Columbus, OH,
14:00 PM

Increased Demand for Dietitians Help as Prices Inflate

Lindsey Mills, WBNS 10TV

With a raise of 9.1 percent, recent inflation has spiked the prices of gas, rent and food. While many focus on gas and rent, healthy food is a part of the affected prices. Wanting to instill healthy eating habits for their children, families are trying to find ways to not break the bank when grocery shopping.

A Columbus mom of three, Deneen Carter, told 10TV reporter Lindsey Mills that she has struggled with justifying the price of healthy foods. With the help of Priya Patel, a registered dietitian at OhioHealth, they have worked together to create strategies for grocery shopping with the current inflation.

Carter told 10TV that she wants to set a good example, but cost has impacted their typical buying habits. To manage the stress and worry of weekly grocery shopping, Patel suggests three key tips.

"Compare grocery ads, there are weekly ads that are produced every week, for example, Kroger releases their ads on Wednesday,” Patel suggested to 10TV.

When looking at grocery ads, it’s important to note the increase or decrease of certain produce items. Find the deals on produce, then create an eating schedule around those groceries. Next, Patel says to bulk up on those sale items.

“Slice and dice them up, put it in a freezer gallon bag, and stick it in the freezer, and you could use it later on a month away. Or two months away for things like fajitas, soups, stews,” Patel tells 10TV.

------------------------------------------------------------

■ TASK LIST ■
a: According to the news story on dietitians and rising food prices, why does Patel recommend slicing sale produce, bagging it and putting it in the freezer?
b: In the news story on dietitians and rising food prices, what day does Kroger release its weekly ads?

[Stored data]
------------------------------------------------------------

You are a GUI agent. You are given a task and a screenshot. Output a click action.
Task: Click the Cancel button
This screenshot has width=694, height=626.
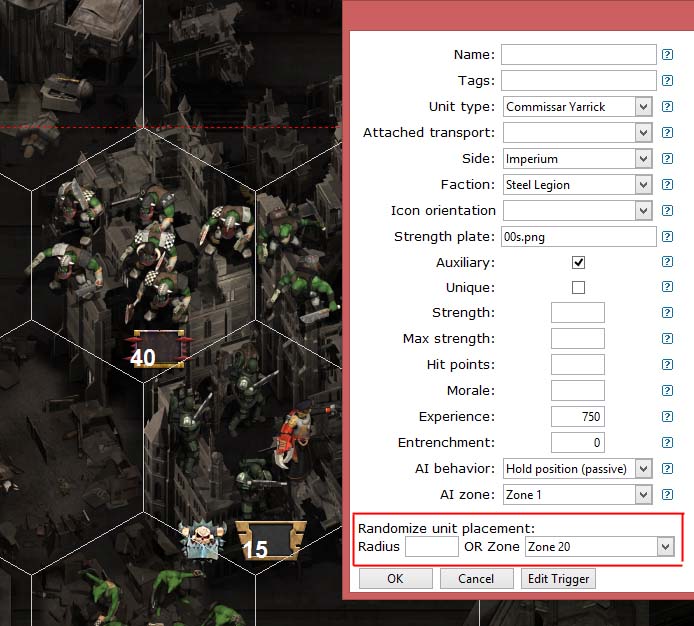(x=476, y=579)
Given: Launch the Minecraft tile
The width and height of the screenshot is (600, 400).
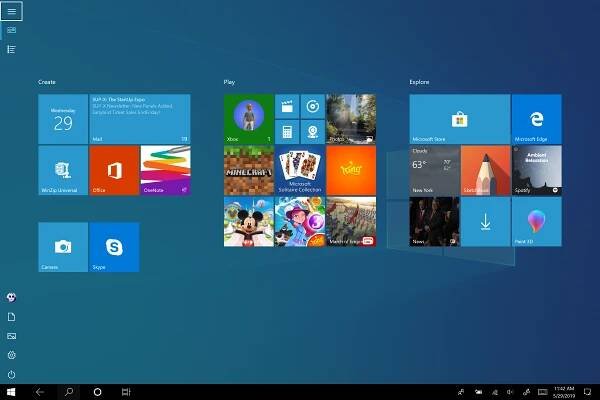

------------------------------------------------------------

■ RESULTS OF THE EXERCISE ■
a: Frozen produce can be used a month or two later in dishes like fajitas, soups and stews. This lets shoppers stock up on items while they are on sale.

b: Wednesday.